Emmaus Homes

The Emmaus Home Complex in Marthasville began as a seminary for the German Evangelical Church in Missouri.  A campus of five buildings was completed here by 1859. Four of these remain in various states of repair, those being the Farm House, Bake Oven, Friedensbote (Messenger of Peace) Publishing House, and the Dormitory. The College Building itself was lost to a fire in 1930. The seminary was in operation at this site until 1883, when it moved to St. Louis and eventually became Eden Seminary. In 1893 the campus in Marthasville became known the Emmaus Asylum for Epileptics and Feeble Minded. The campus grew to a total of eight substantial buildings including a chapel, by 1928. In more recent years the religious denomination became the United Church of Christ and the two campuses the church body owned – this one in Warren County for men, and the other in St. Charles County for women – became known simply as the Emmaus Homes. This is an important historic site, having been constructed by some of the tens of thousands of Germans who emigrated here beginning in the 1830s. In the area the first Evangelical church west of the Mississippi was constructed, and this marked the beginning of the Synod of the west, known as Der Deutsche Evangelisch Kirchenverein des Westens. The buildings in the complex are unique in that they are of sturdy limestone construction in varying German styles by German immigrants. They are representative of the tenacity of some of Missouri’s earliest Germans, and are unique in that most are original with very few modifications over the years. Through the years the approach toward caring for the handicapped and developmentally disabled has also changed, and care for the residents at Emmaus has shifted from large institutional settings to smaller group homes. Emmaus has listed the campus for sale and it is hoped that listing on the Places in Peril will bring it to the attention of a preservation-minded developer.

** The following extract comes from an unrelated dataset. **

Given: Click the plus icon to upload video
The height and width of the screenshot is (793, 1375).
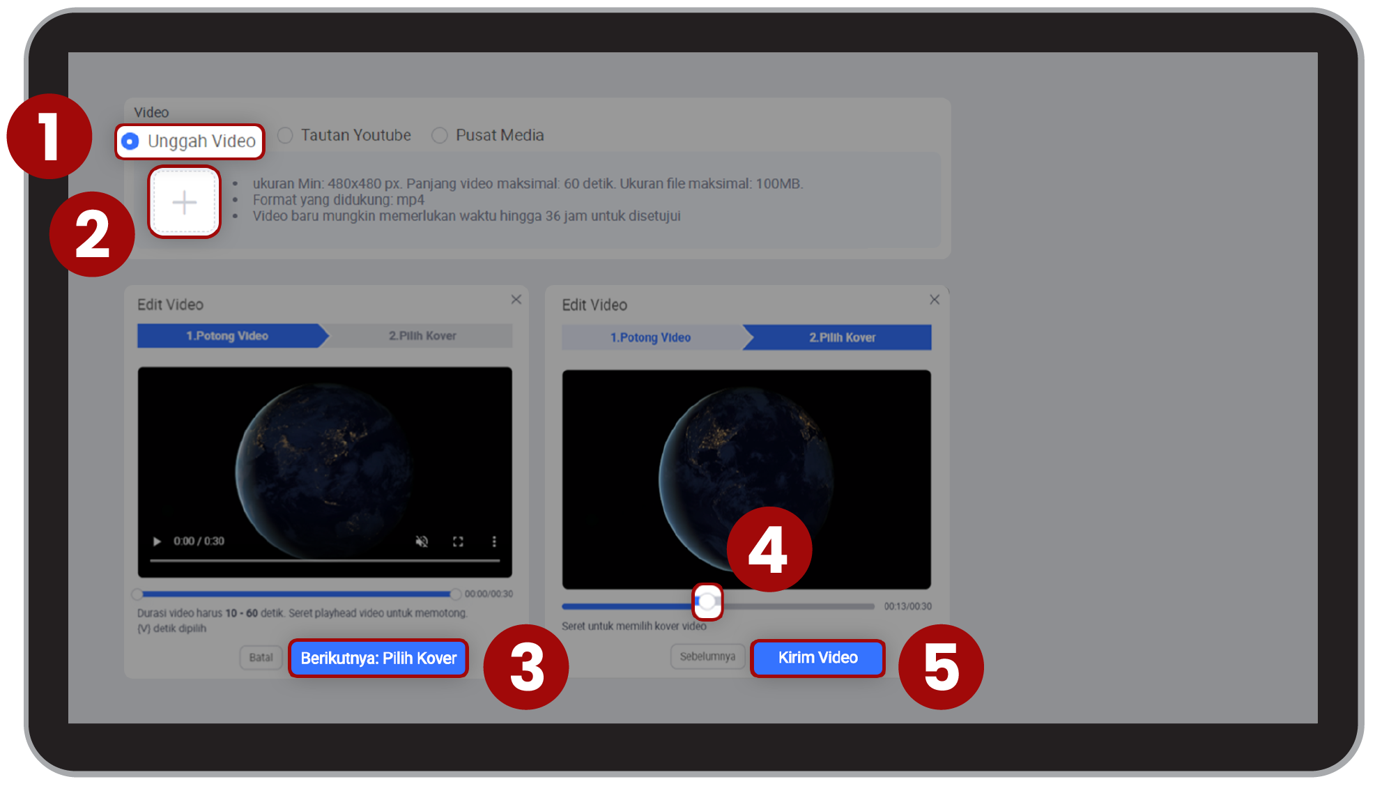Looking at the screenshot, I should (184, 202).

Listed in 2016, 2017, 2018 and 2019

Update: The Emmaus Homes were up for auction at the end of October 2020.

In May of 2021, it was announced that the Hoffman Family of Companies had signed a letter of intent to purchase and rehabilitate the former Emmaus Homes. We are excited to see what the future holds for these wonderful buildings!

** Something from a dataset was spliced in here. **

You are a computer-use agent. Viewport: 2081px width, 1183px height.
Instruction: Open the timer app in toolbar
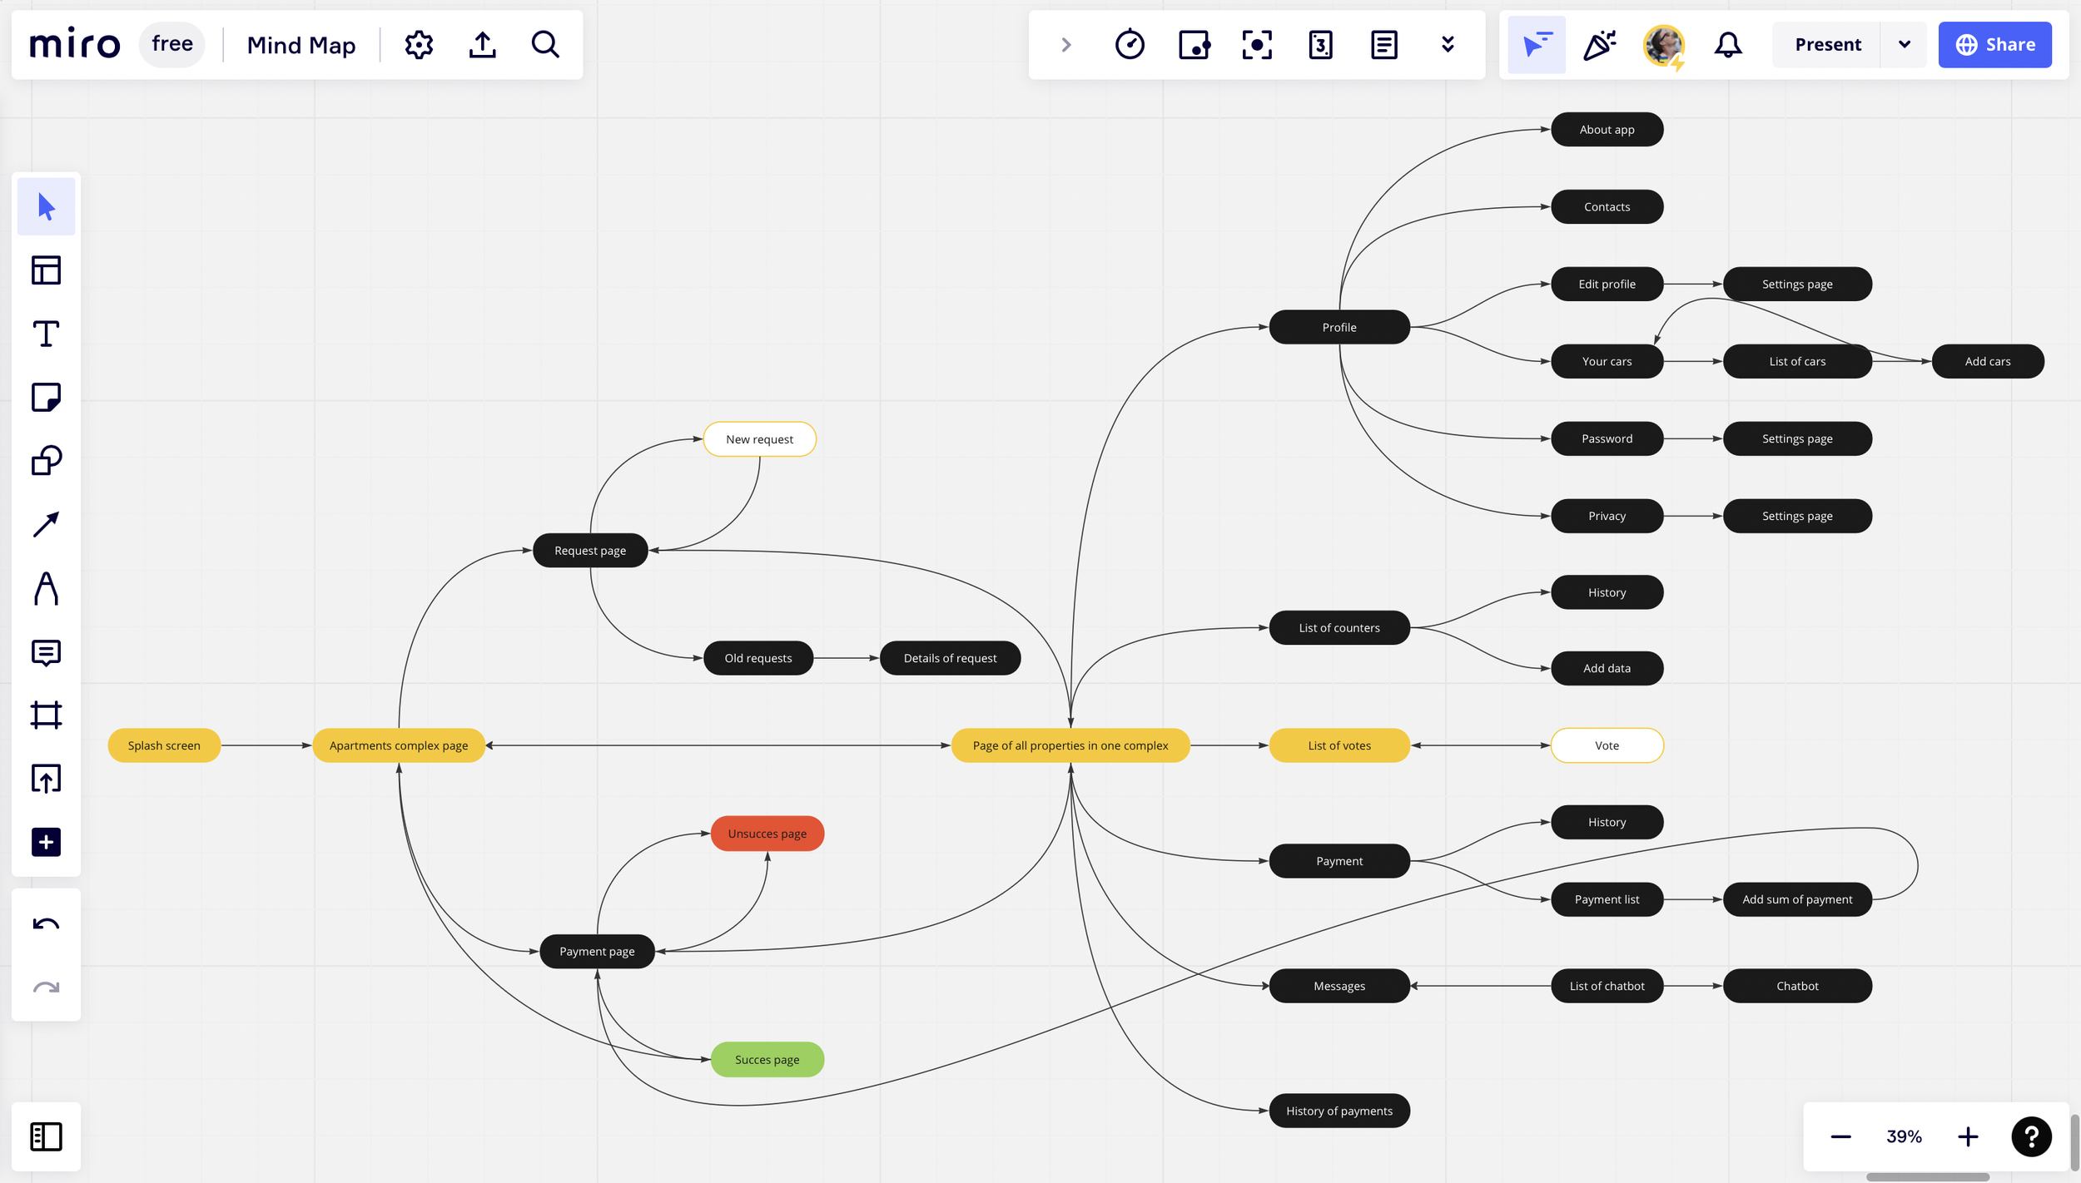[x=1130, y=45]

2 thoughts on “Emmaus Homes

  1. Dennis Kramme, a former administrator of the Marthasville campus and later Development Director for EmmausHomes says:

    The bulk of this article is correct however the EmmausHomes were never owned by the United Church of Christ but operated as a private facility managed by a board of directors, many of whom were church members of the evangelical synod and later UCC. Also the Marthasville campus opened in 1893 with both men and women residents, while St. Charles campus was all women until the late 70’s when they began accepting men.